- Opening Delimiter -

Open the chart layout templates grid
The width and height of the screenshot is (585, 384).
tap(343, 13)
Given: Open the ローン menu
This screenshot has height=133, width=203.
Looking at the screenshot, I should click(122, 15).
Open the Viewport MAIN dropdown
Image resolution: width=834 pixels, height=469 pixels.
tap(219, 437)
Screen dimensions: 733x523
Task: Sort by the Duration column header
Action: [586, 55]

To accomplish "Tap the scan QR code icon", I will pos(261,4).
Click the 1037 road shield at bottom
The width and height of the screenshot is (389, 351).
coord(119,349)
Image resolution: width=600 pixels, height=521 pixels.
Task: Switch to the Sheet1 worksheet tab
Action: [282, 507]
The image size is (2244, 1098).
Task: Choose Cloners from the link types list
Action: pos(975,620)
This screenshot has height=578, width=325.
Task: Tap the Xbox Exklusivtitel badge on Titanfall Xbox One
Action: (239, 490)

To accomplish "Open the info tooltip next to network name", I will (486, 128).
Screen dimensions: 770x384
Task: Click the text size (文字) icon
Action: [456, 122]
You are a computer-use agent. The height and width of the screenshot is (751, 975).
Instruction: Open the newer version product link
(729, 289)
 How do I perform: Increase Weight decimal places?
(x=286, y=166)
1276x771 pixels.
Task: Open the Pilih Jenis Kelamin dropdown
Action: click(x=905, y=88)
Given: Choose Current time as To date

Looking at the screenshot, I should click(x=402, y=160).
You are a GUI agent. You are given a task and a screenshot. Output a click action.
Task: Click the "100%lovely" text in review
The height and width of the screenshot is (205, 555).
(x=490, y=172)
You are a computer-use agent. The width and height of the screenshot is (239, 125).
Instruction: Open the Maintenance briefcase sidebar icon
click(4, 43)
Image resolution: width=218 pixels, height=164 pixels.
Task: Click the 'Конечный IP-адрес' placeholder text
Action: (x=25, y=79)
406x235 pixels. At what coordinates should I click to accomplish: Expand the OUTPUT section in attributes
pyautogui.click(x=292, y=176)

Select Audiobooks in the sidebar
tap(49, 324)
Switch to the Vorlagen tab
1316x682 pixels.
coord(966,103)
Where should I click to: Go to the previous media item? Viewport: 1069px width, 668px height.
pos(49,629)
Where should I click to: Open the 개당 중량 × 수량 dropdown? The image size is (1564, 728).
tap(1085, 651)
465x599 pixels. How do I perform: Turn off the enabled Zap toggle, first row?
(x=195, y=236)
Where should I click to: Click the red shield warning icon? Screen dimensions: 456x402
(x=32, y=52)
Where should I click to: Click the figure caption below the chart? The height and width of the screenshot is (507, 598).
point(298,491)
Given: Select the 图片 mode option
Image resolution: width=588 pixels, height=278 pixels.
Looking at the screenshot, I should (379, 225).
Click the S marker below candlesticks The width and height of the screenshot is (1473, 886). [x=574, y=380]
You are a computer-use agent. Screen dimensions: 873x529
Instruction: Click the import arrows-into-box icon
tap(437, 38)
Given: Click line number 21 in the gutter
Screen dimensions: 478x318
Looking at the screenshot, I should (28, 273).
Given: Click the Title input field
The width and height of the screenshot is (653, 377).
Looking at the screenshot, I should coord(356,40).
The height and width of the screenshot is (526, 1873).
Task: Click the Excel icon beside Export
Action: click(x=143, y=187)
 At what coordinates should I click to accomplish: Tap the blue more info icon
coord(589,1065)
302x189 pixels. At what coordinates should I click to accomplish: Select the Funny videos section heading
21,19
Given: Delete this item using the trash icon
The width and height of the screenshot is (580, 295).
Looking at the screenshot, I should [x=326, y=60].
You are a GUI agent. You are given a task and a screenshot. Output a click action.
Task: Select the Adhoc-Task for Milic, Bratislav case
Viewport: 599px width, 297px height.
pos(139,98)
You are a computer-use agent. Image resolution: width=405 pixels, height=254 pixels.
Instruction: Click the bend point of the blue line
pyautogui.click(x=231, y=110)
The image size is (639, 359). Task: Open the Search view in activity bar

- Closing Delimiter -

Search the data for "computer". Copy each line that has it.

You are a computer-use agent. The height and width of the screenshot is (751, 975).
You are a computer-use agent. The width and height of the screenshot is (239, 125).
You are a computer-use agent. Screen dimensions: 873x529
You are a computer-use agent. Image resolution: width=405 pixels, height=254 pixels.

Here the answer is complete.